I am experimenting with my first multi GPU code. My problem is relatively simplistic. There are thousands (over 65K for the test case) of computationally intensive, completely independent calculations that must be performed from a relatively small amount of input data (~10 MB in the test case). I get a great speedup on a single GPU - 30x on FX 5600 and 100x on FX 5800.
I am trying to split the computation amongst 4 Quadro FX 5600’s. Since the input data is tiny, I simply load all of the input onto each of the cards and split the output between them. I use win threads to launch four separate process, each of which calls cudaSetDevice with the appropriate thread number. I use cudaGetDevice and cudaGetLastError to verify that everything went according to plan.

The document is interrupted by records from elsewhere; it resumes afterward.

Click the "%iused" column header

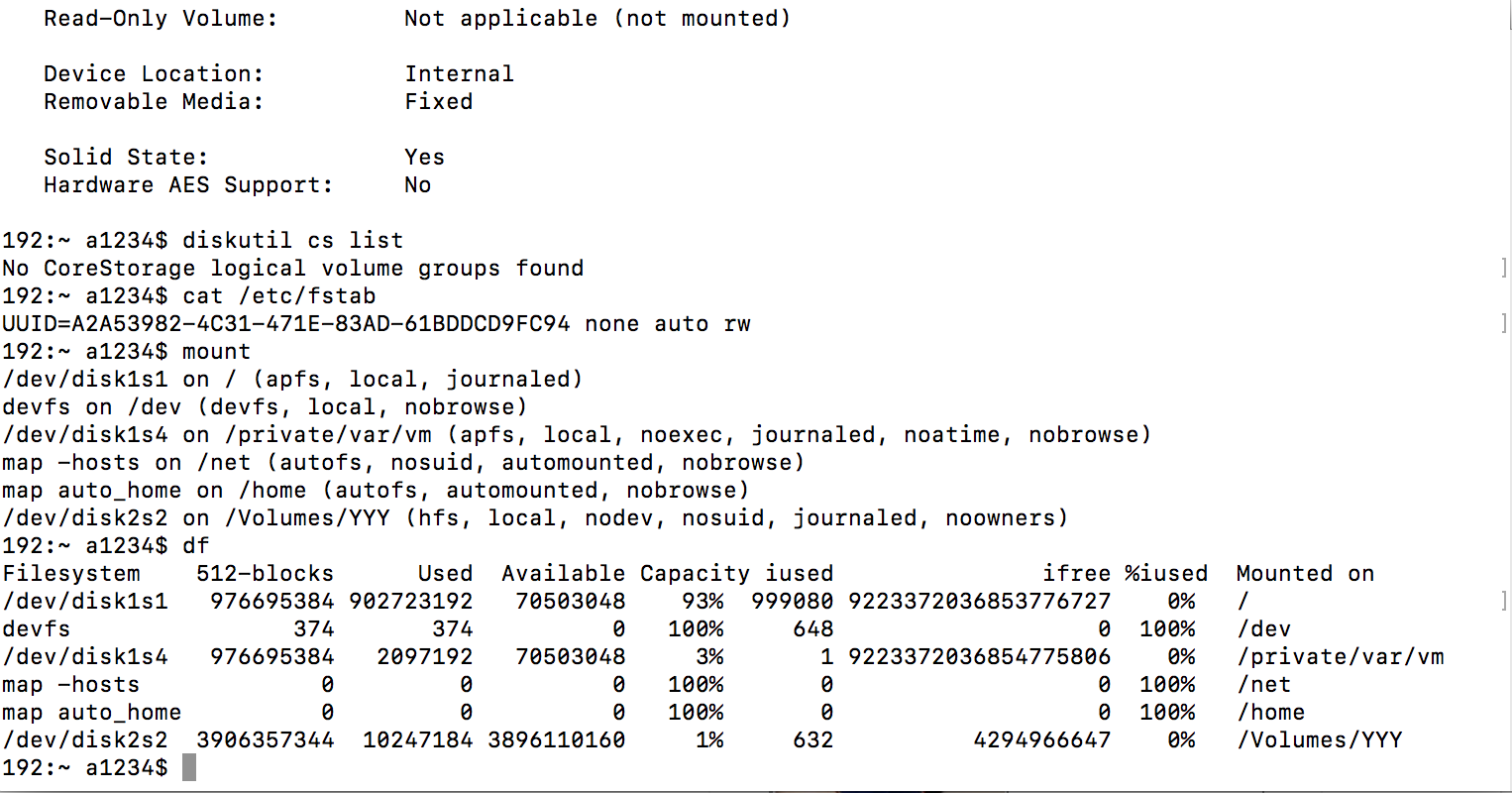click(1166, 574)
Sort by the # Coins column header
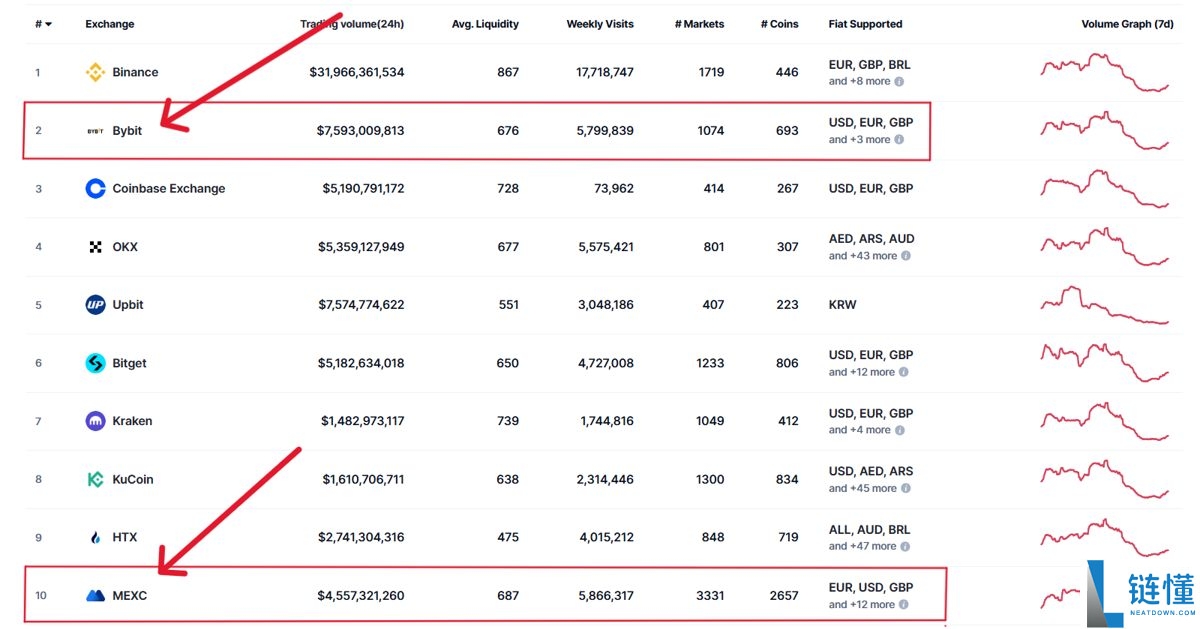Screen dimensions: 1200x629 pyautogui.click(x=780, y=24)
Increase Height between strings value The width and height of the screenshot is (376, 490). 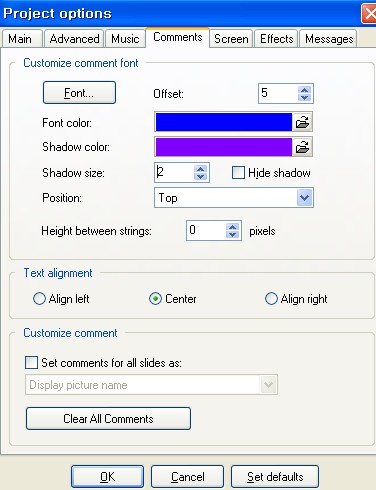tap(232, 227)
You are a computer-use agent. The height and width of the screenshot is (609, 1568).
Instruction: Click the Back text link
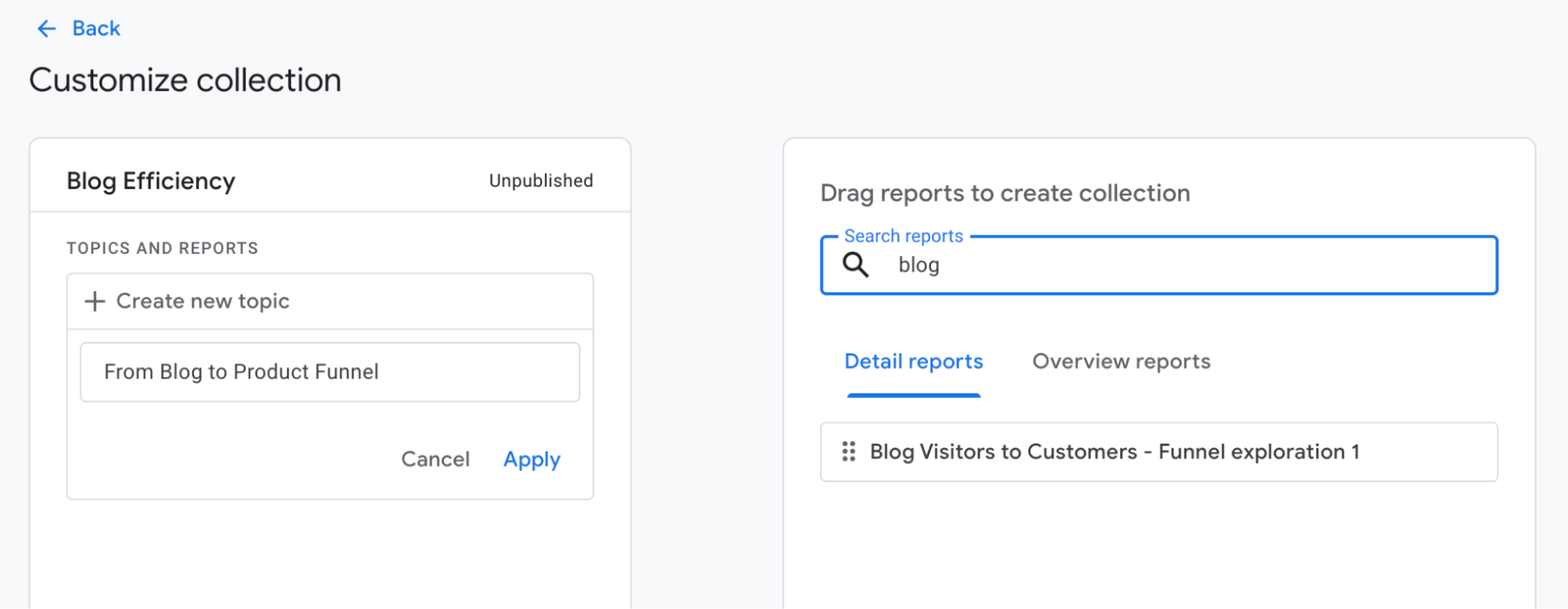(x=96, y=29)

cudaSetDevice(nDeviceToUse);
cudaGetDevice(&nActualDevice);
cudaError_t err = cudaGetLastError();
if ( cudaSuccess != err)
{
std::cout << "Cuda error: " << cudaGetErrorString(err) << std::endl;
}
std::cout << "Device #" << nDeviceToUse << " requested, Device #" << nActualDevice << " initialized." << std::endl;
Everything prints out as expected and appears to be going well. However, three of the threads complete in approximately 1/4 of the original time and the final thread takes twice as long as the others (it alone runs for half of the original run time)… The answers are OK (at least on a quick visual inspection). I have also verified that the work is being split appropriately.
Is there something I might be doing wrong?